→ **Requirement**: Every line of the records below from the line with "Given: Select 'Envía" up to and including the line with "You are a computer-use agent. The height" must be reproduced exactly, and no line outside that range.

→ **Records supplied**:

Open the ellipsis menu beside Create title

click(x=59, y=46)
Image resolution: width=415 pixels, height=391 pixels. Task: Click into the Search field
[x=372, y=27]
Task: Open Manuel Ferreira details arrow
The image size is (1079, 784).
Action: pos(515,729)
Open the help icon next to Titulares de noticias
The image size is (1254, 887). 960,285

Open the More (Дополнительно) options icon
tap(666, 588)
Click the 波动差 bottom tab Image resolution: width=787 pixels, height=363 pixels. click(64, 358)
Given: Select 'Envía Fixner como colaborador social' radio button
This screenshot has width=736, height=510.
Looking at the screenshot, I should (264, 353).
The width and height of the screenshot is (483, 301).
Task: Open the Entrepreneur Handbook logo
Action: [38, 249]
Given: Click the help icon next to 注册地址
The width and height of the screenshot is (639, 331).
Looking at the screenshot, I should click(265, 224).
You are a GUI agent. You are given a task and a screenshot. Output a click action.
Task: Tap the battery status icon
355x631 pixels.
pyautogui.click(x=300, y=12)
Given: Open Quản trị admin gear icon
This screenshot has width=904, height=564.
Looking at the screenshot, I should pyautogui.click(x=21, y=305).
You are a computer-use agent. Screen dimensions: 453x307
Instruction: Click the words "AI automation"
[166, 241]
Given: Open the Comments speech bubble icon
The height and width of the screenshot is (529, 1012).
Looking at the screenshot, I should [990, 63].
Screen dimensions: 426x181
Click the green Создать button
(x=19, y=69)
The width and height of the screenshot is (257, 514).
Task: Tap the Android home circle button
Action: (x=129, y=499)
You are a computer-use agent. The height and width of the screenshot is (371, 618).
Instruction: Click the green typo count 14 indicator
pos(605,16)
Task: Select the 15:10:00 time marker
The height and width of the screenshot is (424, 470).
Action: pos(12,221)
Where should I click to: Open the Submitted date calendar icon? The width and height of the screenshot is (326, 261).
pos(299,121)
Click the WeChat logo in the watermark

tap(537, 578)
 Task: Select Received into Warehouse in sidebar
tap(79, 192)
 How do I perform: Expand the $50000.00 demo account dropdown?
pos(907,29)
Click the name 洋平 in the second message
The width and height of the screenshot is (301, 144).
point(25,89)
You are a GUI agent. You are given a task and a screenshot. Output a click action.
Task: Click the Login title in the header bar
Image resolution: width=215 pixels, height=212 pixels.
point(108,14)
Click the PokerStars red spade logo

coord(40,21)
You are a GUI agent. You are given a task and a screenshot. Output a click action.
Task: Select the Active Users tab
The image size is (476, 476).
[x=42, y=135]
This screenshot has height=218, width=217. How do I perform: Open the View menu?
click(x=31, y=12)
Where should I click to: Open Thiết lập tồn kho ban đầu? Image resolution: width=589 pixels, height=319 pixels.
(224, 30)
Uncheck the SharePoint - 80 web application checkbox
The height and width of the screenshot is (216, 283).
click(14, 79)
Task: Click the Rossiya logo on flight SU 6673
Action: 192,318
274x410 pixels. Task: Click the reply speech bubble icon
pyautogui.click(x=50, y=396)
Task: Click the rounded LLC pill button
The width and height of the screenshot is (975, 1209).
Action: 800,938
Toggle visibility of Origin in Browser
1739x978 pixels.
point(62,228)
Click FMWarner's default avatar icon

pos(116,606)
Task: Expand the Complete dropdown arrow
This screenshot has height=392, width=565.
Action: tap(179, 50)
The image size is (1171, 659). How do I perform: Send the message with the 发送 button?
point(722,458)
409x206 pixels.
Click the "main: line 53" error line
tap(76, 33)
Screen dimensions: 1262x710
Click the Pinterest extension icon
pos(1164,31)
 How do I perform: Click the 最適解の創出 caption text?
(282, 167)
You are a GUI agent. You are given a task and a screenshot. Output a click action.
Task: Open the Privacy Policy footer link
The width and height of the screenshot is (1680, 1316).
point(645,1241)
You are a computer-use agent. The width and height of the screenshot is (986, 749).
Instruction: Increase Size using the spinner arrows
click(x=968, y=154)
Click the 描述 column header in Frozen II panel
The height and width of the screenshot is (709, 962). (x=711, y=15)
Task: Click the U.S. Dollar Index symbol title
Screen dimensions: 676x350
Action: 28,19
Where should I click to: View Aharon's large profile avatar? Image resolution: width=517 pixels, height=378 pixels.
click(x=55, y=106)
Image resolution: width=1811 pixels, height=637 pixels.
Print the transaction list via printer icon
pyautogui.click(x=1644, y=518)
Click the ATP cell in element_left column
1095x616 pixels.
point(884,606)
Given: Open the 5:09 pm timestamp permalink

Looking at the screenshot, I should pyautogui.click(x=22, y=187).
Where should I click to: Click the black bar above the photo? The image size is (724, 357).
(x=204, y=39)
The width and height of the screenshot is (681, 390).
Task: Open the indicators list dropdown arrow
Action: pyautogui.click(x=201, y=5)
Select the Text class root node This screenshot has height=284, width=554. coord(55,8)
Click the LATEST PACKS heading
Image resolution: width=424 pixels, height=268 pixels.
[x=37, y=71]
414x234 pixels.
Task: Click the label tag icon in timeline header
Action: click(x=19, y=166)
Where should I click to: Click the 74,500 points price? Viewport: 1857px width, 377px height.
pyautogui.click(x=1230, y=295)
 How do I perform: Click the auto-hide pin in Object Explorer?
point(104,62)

→ **Solution below**:
Given: Select 'Envía Fixner como colaborador social' radio button
This screenshot has width=736, height=510.
Looking at the screenshot, I should (264, 353).
The width and height of the screenshot is (483, 301).
Task: Open the Entrepreneur Handbook logo
Action: [38, 249]
Given: Click the help icon next to 注册地址
The width and height of the screenshot is (639, 331).
Looking at the screenshot, I should click(265, 224).
You are a GUI agent. You are given a task and a screenshot. Output a click action.
Task: Tap the battery status icon
355x631 pixels.
pyautogui.click(x=300, y=12)
Given: Open Quản trị admin gear icon
This screenshot has width=904, height=564.
Looking at the screenshot, I should pyautogui.click(x=21, y=305).
You are a computer-use agent. Screen dimensions: 453x307
Instruction: Click the words "AI automation"
[166, 241]
Given: Open the Comments speech bubble icon
The height and width of the screenshot is (529, 1012).
Looking at the screenshot, I should [990, 63].
Screen dimensions: 426x181
Click the green Создать button
(x=19, y=69)
The width and height of the screenshot is (257, 514).
Task: Tap the Android home circle button
Action: (x=129, y=499)
You are a computer-use agent. The height and width of the screenshot is (371, 618).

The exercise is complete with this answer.